Even so, and while he and Beyer and said guest host all make merry and bright with their observations about the look and taste of everything from the Scrooge face cake – it’s two-way with a mean and a happy face, tasty and existentially enriching! – there’s more of a spirit of benign hilarity than vicious jocularity.

The contestants don’t get off scot-free though – watching the red-hued backside fall out of contestant Bob Postage’s Santa’s Lap Cake (a fondant red St Nick, sits with the butt of many jokes, production assistant Wuh-Hess!, who can produce margaritas and guacamole if you yell loudly enough (right Maya?!), surrounded by cake-y presents) is the source of many a joke – but it’s not like their good selves are eviscerated, just their sloppily-bad reproductions of the cake tasks at hand.

Which in episodes 1 and 2, involved the aforementioned Scrooge cake, vintage toy cakepop ornaments, the ghosts of Christmas past, present and future cupcake toppers and a sugary sweet visit to Santa’s grotto.

They are devilishly hard, and you know that while likes of lovable Bob, gloriously gung-ho Candice – who simply wants to win the $10,000 first prize to take her special needs daughter to Disneyworld; yeah, awwww – and mum Flora Aleman who simply wants her kids to be proud of her, won’t even come close to matching them, no one will be trash talking themt to tears.

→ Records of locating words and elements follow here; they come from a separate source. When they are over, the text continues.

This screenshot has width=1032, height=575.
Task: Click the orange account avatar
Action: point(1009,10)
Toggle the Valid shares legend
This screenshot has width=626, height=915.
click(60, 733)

There will, instead, be good-natured jokes, all kinds of manically silly moments – Beyer, in particular is a hyperactive gem; watching her play up to the moments when contestants hit the “PANIC!” button, triggering Torres’ minutes-long mentoring, which usually results in no discernible change in the path of the Titanic cake to the iceberg, is a JOY! – and a general sense of, in this case, festive mayhem, the likes of which will make you glad you commissioned someone else to make your special Santa something for The Big Day.

To cries by Jason of “Nicole, you’re going to have to put something strange in your mouth again”, Nailed It! Holiday!, the second season of which takes us from Christmas Eve (“We’re Scrooged!”) to the New Year (“New Year, New Fails”), is a festively flubbed pleasure on a host of very silly levels from the garishly gorgeous set decorations, to the fun made of crew and contestants, and cakes so misshapen they make Tiny Tim look jauntily athletic, to the shared sense that, but for the grace of a modicum of cooking talent, there go I.

Nailed It! Holiday! is the perfect fondant-topped accompaniment to any season – we came across it while my Mum lay dying from cancer, a traumatic event we nursed her through, the only real diversion being the giddy silliness of Beyer and Torres and their cake-challenged contestants who saved us all from some pretty dark moments – a gloriously-loopy Christmassy reminder that while we may not ever nail the recipe, there is a great deal of very-watchable fun in trying … Ho! Ho! Oh no!